_Excerpt to read_.
※ ※ ※
Deputy Chief Cabinet Secretary (Political affairs, House of Councillors)
- In office 1 October 2012 – 26 December 2012
- Prime Minister: Yoshihiko Noda
- Preceded by: Hiroyuki Nagahama
- Succeeded by: Hiroshige Sekō

Member of the House of Councillors
- In office 26 July 2004 – 25 July 2022
- Preceded by: Jūrō Saitō
- Succeeded by: Sachiko Yamamoto
- Constituency: Mie at-large

Member of the Mie Prefectural Assembly
- In office 1995–2004
- Constituency: Suzuka City

Personal details
- Born: 21 April 1950 Nabari, Mie, Japan
- Died: 15 November 2025 (aged 75)
- Party: CDP (since 2018)
- Other political affiliations: Independent (1995–2004) DPJ (2004–2016) DP (2016–2018)
- Alma mater: Kogakkan University

= Hirokazu Shiba =

Japanese politician (1950–2025)

Hirokazu Shiba (芝 博一, Shiba Hirokazu) was a Japanese politician of the Democratic Party of Japan, who was a member of the House of Councillors in the Diet, the country's national legislature.

==Life and career==
A native of Nabari, Mie and graduate of Kogakkan University, he was elected to the House of Councillors for the first time in 2004 after serving the assembly of Mie Prefecture for three terms. Shiba died on 15 November 2025, at the age of 75.
※ ※ ※
_Data_.
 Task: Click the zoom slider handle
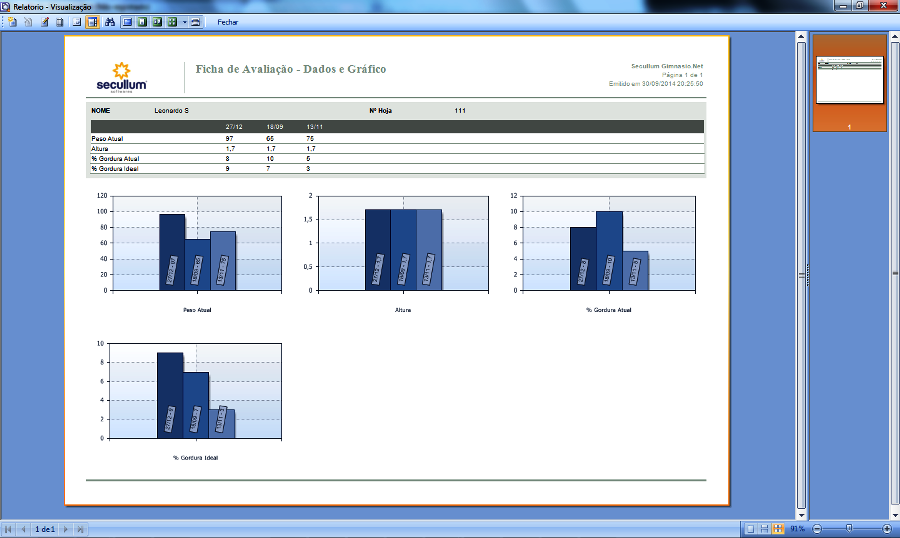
※ ※ ※
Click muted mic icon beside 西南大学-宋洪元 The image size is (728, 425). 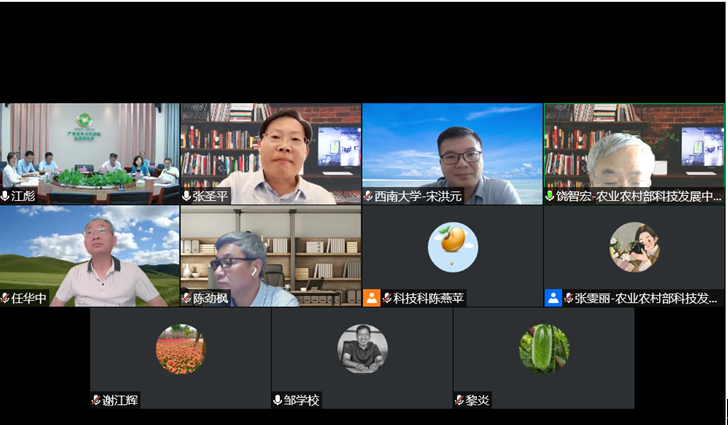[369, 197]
※ ※ ※
_Work instructions_.
**A.** In the excerpt about Hirokazu Shiba, which constituency did he represent in the House of Councillors?
**B.** Reproduce the portion of the excerpt about Hirokazu Shiba starting with "Japanese politician (1950–2025)" and going on through "country's national legislature.".

_Solution list_.
**A.** Mie at-large

**B.**
Japanese politician (1950–2025)

Hirokazu Shiba (芝 博一, Shiba Hirokazu) was a Japanese politician of the Democratic Party of Japan, who was a member of the House of Councillors in the Diet, the country's national legislature.